● **Work required**
Your task is to print each record exactly as it reads.

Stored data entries
──────

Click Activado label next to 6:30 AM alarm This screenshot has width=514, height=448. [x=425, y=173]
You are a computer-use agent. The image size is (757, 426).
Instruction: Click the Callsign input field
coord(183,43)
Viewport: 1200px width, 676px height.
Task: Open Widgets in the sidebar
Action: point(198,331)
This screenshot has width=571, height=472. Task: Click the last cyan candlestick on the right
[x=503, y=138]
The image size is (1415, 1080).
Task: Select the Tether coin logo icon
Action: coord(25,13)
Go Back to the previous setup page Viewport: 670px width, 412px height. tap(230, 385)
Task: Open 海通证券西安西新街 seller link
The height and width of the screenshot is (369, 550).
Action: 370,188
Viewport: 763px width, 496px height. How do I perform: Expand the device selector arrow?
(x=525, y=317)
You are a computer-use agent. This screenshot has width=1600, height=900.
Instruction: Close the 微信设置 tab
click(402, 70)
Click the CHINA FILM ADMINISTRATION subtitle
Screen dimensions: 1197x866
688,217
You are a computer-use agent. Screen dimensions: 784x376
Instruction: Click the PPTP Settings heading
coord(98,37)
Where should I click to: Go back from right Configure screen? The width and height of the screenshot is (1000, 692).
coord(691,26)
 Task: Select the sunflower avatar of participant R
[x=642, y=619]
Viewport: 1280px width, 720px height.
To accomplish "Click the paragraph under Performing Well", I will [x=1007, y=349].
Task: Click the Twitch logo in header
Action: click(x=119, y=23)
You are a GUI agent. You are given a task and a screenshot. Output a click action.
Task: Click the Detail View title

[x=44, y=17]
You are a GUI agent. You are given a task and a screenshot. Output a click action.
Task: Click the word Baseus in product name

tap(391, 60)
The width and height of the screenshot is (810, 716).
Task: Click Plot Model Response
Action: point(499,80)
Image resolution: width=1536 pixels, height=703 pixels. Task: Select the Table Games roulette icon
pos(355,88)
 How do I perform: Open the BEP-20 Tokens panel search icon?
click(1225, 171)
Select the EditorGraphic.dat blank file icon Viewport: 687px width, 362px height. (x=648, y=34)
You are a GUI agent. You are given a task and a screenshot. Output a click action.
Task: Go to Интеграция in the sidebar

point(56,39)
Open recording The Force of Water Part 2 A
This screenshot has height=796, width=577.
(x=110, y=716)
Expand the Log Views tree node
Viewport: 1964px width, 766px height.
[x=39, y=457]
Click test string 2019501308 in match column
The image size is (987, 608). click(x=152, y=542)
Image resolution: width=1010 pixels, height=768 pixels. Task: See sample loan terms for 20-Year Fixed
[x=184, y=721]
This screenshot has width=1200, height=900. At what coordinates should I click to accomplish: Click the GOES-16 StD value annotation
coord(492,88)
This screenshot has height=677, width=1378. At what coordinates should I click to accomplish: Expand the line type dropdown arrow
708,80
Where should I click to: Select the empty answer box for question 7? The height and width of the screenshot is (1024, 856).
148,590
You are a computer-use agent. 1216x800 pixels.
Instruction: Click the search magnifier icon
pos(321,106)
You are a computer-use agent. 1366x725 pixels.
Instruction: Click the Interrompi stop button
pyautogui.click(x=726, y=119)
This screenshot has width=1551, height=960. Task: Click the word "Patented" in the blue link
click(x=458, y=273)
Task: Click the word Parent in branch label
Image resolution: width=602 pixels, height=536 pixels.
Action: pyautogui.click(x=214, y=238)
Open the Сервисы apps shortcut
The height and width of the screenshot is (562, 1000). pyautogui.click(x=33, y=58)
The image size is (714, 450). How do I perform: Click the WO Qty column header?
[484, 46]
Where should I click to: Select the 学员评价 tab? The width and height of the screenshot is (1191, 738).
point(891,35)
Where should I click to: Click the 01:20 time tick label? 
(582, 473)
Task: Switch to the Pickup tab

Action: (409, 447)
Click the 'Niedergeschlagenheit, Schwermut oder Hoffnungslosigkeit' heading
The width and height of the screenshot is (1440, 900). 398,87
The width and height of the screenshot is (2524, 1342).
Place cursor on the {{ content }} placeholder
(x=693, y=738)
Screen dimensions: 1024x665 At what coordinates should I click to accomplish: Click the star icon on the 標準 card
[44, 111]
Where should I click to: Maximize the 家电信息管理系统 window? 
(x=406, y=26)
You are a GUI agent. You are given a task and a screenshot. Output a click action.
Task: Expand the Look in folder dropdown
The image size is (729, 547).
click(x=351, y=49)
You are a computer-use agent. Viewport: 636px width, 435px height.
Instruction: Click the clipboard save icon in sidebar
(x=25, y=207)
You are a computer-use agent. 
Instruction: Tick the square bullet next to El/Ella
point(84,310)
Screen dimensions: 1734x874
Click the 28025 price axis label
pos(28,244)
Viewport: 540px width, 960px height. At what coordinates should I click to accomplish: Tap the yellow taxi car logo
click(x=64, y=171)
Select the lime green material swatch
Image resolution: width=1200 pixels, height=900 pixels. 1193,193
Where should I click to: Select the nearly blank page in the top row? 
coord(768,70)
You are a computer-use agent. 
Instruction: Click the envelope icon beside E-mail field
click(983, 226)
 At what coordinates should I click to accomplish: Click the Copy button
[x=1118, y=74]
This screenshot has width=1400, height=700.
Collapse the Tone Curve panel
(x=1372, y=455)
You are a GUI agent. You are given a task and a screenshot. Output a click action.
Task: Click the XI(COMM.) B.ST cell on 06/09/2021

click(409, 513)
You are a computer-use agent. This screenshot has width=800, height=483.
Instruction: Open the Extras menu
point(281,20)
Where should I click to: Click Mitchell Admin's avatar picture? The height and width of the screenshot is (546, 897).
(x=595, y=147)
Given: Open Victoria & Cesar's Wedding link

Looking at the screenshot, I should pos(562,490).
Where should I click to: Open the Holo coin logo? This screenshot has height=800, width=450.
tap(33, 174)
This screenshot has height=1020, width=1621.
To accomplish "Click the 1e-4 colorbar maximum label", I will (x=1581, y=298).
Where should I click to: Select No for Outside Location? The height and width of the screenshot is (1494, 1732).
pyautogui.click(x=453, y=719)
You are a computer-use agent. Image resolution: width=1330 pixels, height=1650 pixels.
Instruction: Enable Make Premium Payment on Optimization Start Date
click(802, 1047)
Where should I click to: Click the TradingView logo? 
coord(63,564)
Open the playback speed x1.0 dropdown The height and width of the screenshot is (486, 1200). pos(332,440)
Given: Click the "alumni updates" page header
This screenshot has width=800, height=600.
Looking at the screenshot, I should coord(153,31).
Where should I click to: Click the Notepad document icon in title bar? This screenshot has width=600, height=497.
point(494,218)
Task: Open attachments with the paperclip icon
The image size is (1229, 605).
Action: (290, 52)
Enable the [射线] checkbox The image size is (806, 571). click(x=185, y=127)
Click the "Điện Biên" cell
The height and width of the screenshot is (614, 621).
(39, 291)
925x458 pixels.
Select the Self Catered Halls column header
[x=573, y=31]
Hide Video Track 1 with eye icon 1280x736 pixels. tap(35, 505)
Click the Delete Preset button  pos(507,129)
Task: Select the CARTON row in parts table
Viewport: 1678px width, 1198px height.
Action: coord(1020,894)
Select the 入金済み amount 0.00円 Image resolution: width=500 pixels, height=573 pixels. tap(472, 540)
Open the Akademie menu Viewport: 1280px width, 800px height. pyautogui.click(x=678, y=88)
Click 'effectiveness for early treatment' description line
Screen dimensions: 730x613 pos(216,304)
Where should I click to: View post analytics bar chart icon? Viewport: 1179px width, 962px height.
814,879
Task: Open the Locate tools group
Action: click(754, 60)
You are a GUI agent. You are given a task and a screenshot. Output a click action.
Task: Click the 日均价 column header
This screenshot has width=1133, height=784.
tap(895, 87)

──────

● **Problem solution**
Click Activado label next to 6:30 AM alarm This screenshot has width=514, height=448. [x=425, y=173]
You are a computer-use agent. The image size is (757, 426).
Instruction: Click the Callsign input field
coord(183,43)
Viewport: 1200px width, 676px height.
Task: Open Widgets in the sidebar
Action: point(198,331)
This screenshot has width=571, height=472. Task: Click the last cyan candlestick on the right
[x=503, y=138]
The image size is (1415, 1080).
Task: Select the Tether coin logo icon
Action: coord(25,13)
Go Back to the previous setup page Viewport: 670px width, 412px height. tap(230, 385)
Task: Open 海通证券西安西新街 seller link
The height and width of the screenshot is (369, 550).
Action: 370,188
Viewport: 763px width, 496px height. How do I perform: Expand the device selector arrow?
(x=525, y=317)
You are a computer-use agent. This screenshot has width=1600, height=900.
Instruction: Close the 微信设置 tab
click(402, 70)
Click the CHINA FILM ADMINISTRATION subtitle
Screen dimensions: 1197x866
688,217
You are a computer-use agent. Screen dimensions: 784x376
Instruction: Click the PPTP Settings heading
coord(98,37)
Where should I click to: Go back from right Configure screen? The width and height of the screenshot is (1000, 692).
coord(691,26)
 Task: Select the sunflower avatar of participant R
[x=642, y=619]
Viewport: 1280px width, 720px height.
To accomplish "Click the paragraph under Performing Well", I will [x=1007, y=349].
Task: Click the Twitch logo in header
Action: click(x=119, y=23)
You are a GUI agent. You are given a task and a screenshot. Output a click action.
Task: Click the Detail View title

[x=44, y=17]
You are a GUI agent. You are given a task and a screenshot. Output a click action.
Task: Click the word Baseus in product name

tap(391, 60)
The width and height of the screenshot is (810, 716).
Task: Click Plot Model Response
Action: point(499,80)
Image resolution: width=1536 pixels, height=703 pixels. Task: Select the Table Games roulette icon
pos(355,88)
 How do I perform: Open the BEP-20 Tokens panel search icon?
click(1225, 171)
Select the EditorGraphic.dat blank file icon Viewport: 687px width, 362px height. (x=648, y=34)
You are a GUI agent. You are given a task and a screenshot. Output a click action.
Task: Go to Интеграция in the sidebar

point(56,39)
Open recording The Force of Water Part 2 A
This screenshot has height=796, width=577.
(x=110, y=716)
Expand the Log Views tree node
Viewport: 1964px width, 766px height.
[x=39, y=457]
Click test string 2019501308 in match column
The image size is (987, 608). click(x=152, y=542)
Image resolution: width=1010 pixels, height=768 pixels. Task: See sample loan terms for 20-Year Fixed
[x=184, y=721]
This screenshot has width=1200, height=900. At what coordinates should I click to accomplish: Click the GOES-16 StD value annotation
coord(492,88)
This screenshot has height=677, width=1378. At what coordinates should I click to accomplish: Expand the line type dropdown arrow
708,80
Where should I click to: Select the empty answer box for question 7? The height and width of the screenshot is (1024, 856).
148,590
You are a computer-use agent. 1216x800 pixels.
Instruction: Click the search magnifier icon
pos(321,106)
You are a computer-use agent. 1366x725 pixels.
Instruction: Click the Interrompi stop button
pyautogui.click(x=726, y=119)
This screenshot has width=1551, height=960. Task: Click the word "Patented" in the blue link
click(x=458, y=273)
Task: Click the word Parent in branch label
Image resolution: width=602 pixels, height=536 pixels.
Action: pyautogui.click(x=214, y=238)
Open the Сервисы apps shortcut
The height and width of the screenshot is (562, 1000). pyautogui.click(x=33, y=58)
The image size is (714, 450). How do I perform: Click the WO Qty column header?
[484, 46]
Where should I click to: Select the 学员评价 tab? The width and height of the screenshot is (1191, 738).
point(891,35)
Where should I click to: Click the 01:20 time tick label? 
(582, 473)
Task: Switch to the Pickup tab

Action: (409, 447)
Click the 'Niedergeschlagenheit, Schwermut oder Hoffnungslosigkeit' heading
The width and height of the screenshot is (1440, 900). 398,87
The width and height of the screenshot is (2524, 1342).
Place cursor on the {{ content }} placeholder
(x=693, y=738)
Screen dimensions: 1024x665 At what coordinates should I click to accomplish: Click the star icon on the 標準 card
[44, 111]
Where should I click to: Maximize the 家电信息管理系统 window? 
(x=406, y=26)
You are a GUI agent. You are given a task and a screenshot. Output a click action.
Task: Expand the Look in folder dropdown
The image size is (729, 547).
click(x=351, y=49)
You are a computer-use agent. Viewport: 636px width, 435px height.
Instruction: Click the clipboard save icon in sidebar
(x=25, y=207)
You are a computer-use agent. 
Instruction: Tick the square bullet next to El/Ella
point(84,310)
Screen dimensions: 1734x874
Click the 28025 price axis label
pos(28,244)
Viewport: 540px width, 960px height. At what coordinates should I click to accomplish: Tap the yellow taxi car logo
click(x=64, y=171)
Select the lime green material swatch
Image resolution: width=1200 pixels, height=900 pixels. 1193,193
Where should I click to: Select the nearly blank page in the top row? 
coord(768,70)
You are a computer-use agent. 
Instruction: Click the envelope icon beside E-mail field
click(983, 226)
 At what coordinates should I click to accomplish: Click the Copy button
[x=1118, y=74]
This screenshot has width=1400, height=700.
Collapse the Tone Curve panel
(x=1372, y=455)
You are a GUI agent. You are given a task and a screenshot. Output a click action.
Task: Click the XI(COMM.) B.ST cell on 06/09/2021

click(409, 513)
You are a computer-use agent. This screenshot has width=800, height=483.
Instruction: Open the Extras menu
point(281,20)
Where should I click to: Click Mitchell Admin's avatar picture? The height and width of the screenshot is (546, 897).
(x=595, y=147)
Given: Open Victoria & Cesar's Wedding link

Looking at the screenshot, I should pos(562,490).
Where should I click to: Open the Holo coin logo? This screenshot has height=800, width=450.
tap(33, 174)
This screenshot has height=1020, width=1621.
To accomplish "Click the 1e-4 colorbar maximum label", I will (x=1581, y=298).
Where should I click to: Select No for Outside Location? The height and width of the screenshot is (1494, 1732).
pyautogui.click(x=453, y=719)
You are a computer-use agent. Image resolution: width=1330 pixels, height=1650 pixels.
Instruction: Enable Make Premium Payment on Optimization Start Date
click(802, 1047)
Where should I click to: Click the TradingView logo? 
coord(63,564)
Open the playback speed x1.0 dropdown The height and width of the screenshot is (486, 1200). pos(332,440)
Given: Click the "alumni updates" page header
This screenshot has width=800, height=600.
Looking at the screenshot, I should coord(153,31).
Where should I click to: Click the Notepad document icon in title bar? This screenshot has width=600, height=497.
point(494,218)
Task: Open attachments with the paperclip icon
The image size is (1229, 605).
Action: (290, 52)
Enable the [射线] checkbox The image size is (806, 571). click(x=185, y=127)
Click the "Điện Biên" cell
The height and width of the screenshot is (614, 621).
(39, 291)
925x458 pixels.
Select the Self Catered Halls column header
[x=573, y=31]
Hide Video Track 1 with eye icon 1280x736 pixels. tap(35, 505)
Click the Delete Preset button  pos(507,129)
Task: Select the CARTON row in parts table
Viewport: 1678px width, 1198px height.
Action: coord(1020,894)
Select the 入金済み amount 0.00円 Image resolution: width=500 pixels, height=573 pixels. tap(472, 540)
Open the Akademie menu Viewport: 1280px width, 800px height. pyautogui.click(x=678, y=88)
Click 'effectiveness for early treatment' description line
Screen dimensions: 730x613 pos(216,304)
Where should I click to: View post analytics bar chart icon? Viewport: 1179px width, 962px height.
814,879
Task: Open the Locate tools group
Action: click(754, 60)
You are a GUI agent. You are given a task and a screenshot. Output a click action.
Task: Click the 日均价 column header
This screenshot has width=1133, height=784.
tap(895, 87)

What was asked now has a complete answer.